Seu general perdeu muito tempo e palavras para levá-los a abandonar sua fé e a mudar de crença; mas, quando os viu tão firmes e tão resolvidos, condenou-os a ter os dentes quebrados com pedras. Os carrascos puseram-se imediatamente a realizar essa execução; mas, por uma permissão de Deus, em vez de bater neles, feriram a si mesmos; de modo que o sangue lhes saía da boca, enquanto os soldados de Jesus Cristo permaneciam repletos das consolações do céu.

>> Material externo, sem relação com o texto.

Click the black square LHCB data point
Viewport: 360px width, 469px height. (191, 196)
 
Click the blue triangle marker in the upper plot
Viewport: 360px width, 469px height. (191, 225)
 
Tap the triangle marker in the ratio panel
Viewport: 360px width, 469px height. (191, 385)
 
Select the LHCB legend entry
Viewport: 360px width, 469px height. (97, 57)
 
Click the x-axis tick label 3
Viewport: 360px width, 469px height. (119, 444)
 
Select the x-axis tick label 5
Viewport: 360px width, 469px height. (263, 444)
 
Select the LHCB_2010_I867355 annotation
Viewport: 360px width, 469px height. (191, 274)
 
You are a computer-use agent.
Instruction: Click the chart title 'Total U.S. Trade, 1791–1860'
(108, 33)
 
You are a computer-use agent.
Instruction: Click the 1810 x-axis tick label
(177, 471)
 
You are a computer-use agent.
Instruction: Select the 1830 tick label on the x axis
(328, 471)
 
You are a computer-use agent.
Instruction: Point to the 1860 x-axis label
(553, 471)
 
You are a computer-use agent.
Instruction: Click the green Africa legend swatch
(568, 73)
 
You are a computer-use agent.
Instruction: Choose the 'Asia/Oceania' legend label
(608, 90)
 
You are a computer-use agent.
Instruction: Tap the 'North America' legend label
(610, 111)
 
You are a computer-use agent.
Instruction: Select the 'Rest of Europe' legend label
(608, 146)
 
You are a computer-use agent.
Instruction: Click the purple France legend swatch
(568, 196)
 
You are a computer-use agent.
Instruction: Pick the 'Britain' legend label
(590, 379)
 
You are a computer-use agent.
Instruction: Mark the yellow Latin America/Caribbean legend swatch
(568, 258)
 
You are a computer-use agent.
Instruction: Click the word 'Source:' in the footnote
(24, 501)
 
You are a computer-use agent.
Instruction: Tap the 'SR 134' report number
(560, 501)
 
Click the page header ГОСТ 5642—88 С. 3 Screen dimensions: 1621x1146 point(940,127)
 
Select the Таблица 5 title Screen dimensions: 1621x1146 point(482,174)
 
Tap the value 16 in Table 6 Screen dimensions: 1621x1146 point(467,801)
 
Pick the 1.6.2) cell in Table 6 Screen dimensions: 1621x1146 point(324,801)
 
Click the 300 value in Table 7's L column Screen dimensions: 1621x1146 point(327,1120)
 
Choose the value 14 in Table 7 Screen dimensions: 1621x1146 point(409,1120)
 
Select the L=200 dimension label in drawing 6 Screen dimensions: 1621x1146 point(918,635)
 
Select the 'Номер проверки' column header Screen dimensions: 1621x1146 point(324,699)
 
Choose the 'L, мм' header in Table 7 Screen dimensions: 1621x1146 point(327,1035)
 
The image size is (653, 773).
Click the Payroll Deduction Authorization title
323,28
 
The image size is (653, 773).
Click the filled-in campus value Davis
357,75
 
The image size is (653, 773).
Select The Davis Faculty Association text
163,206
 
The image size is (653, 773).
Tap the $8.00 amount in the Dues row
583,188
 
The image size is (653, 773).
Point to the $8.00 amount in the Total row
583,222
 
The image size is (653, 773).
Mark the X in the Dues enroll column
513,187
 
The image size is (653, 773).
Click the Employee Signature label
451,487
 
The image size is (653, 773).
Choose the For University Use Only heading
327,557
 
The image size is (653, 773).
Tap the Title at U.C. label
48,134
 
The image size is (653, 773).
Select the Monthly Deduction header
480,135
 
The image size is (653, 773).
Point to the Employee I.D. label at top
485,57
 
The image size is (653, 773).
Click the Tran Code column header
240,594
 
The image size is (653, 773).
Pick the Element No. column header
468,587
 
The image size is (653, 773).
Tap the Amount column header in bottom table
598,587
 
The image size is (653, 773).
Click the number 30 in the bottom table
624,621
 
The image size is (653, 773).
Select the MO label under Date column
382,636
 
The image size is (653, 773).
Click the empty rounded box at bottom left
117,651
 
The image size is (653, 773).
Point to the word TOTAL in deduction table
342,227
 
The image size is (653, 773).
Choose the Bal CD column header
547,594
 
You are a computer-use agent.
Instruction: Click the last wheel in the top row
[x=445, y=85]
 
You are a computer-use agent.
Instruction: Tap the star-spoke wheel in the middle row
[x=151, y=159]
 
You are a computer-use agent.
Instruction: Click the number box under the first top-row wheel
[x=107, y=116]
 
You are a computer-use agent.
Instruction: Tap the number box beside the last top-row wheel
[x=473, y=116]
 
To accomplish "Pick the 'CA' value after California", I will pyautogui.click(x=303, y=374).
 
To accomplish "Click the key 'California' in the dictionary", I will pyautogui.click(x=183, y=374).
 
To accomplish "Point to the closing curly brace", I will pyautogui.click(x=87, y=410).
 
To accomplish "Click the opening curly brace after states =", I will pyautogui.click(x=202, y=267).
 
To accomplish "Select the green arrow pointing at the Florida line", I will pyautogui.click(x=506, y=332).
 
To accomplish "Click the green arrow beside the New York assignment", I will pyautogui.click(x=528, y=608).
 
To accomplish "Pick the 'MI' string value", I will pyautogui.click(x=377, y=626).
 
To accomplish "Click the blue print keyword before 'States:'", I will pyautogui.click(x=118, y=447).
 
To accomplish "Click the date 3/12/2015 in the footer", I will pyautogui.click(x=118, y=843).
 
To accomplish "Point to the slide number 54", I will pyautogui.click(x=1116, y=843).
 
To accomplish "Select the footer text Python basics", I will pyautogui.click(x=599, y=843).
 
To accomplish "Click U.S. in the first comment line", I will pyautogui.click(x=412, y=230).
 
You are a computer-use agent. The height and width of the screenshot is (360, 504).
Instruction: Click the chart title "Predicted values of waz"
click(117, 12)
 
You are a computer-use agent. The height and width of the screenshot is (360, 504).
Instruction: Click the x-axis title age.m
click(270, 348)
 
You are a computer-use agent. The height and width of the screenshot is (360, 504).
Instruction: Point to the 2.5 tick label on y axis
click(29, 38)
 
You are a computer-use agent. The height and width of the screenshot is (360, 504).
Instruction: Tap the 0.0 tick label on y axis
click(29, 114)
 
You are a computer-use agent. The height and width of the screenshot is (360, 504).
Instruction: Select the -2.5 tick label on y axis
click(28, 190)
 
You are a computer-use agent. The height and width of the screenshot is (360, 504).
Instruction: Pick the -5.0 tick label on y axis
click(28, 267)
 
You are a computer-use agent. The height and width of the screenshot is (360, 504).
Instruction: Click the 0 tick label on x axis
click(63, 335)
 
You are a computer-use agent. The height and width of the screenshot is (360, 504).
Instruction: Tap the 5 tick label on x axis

Lísias, atribuindo esse milagre à magia e ao sortilégio, pegou uma pedra e, de raiva, atirou-a ele mesmo em um dos santos mártires; mas essa pedra, conduzida por outra mão mais poderosa, muito longe de tocar o mártir, foi atingir a boca do governador, que dela ficou gravemente ferido. Fizeram reconduzir os generosos Mártires à prisão, até que se tivesse inventado algum novo suplício para atormentá-los. Eles transformaram esse lugar de horror em um templo de glória por meio de orações contínuas; cantavam particularmente o salmo: «Levantei os meus olhos para Vós, Senhor, que habitais nos céus»; e, no meio de sua oração, Jesus Cristo apareceu-lhes e ouviram uma voz que dizia: «Aquele que crê em mim, ainda que esteja morto, viverá. Tende confiança e não temais os tormentos, que duram pouco; combatei valentemente para serdes coroados».
O suplício do lago gelado
Condenados a morrer de frio em um lago gelado, um dos quarenta vacila, mas um guarda, testemunha de uma visão celestial, toma seu lugar para completar o número sagrado.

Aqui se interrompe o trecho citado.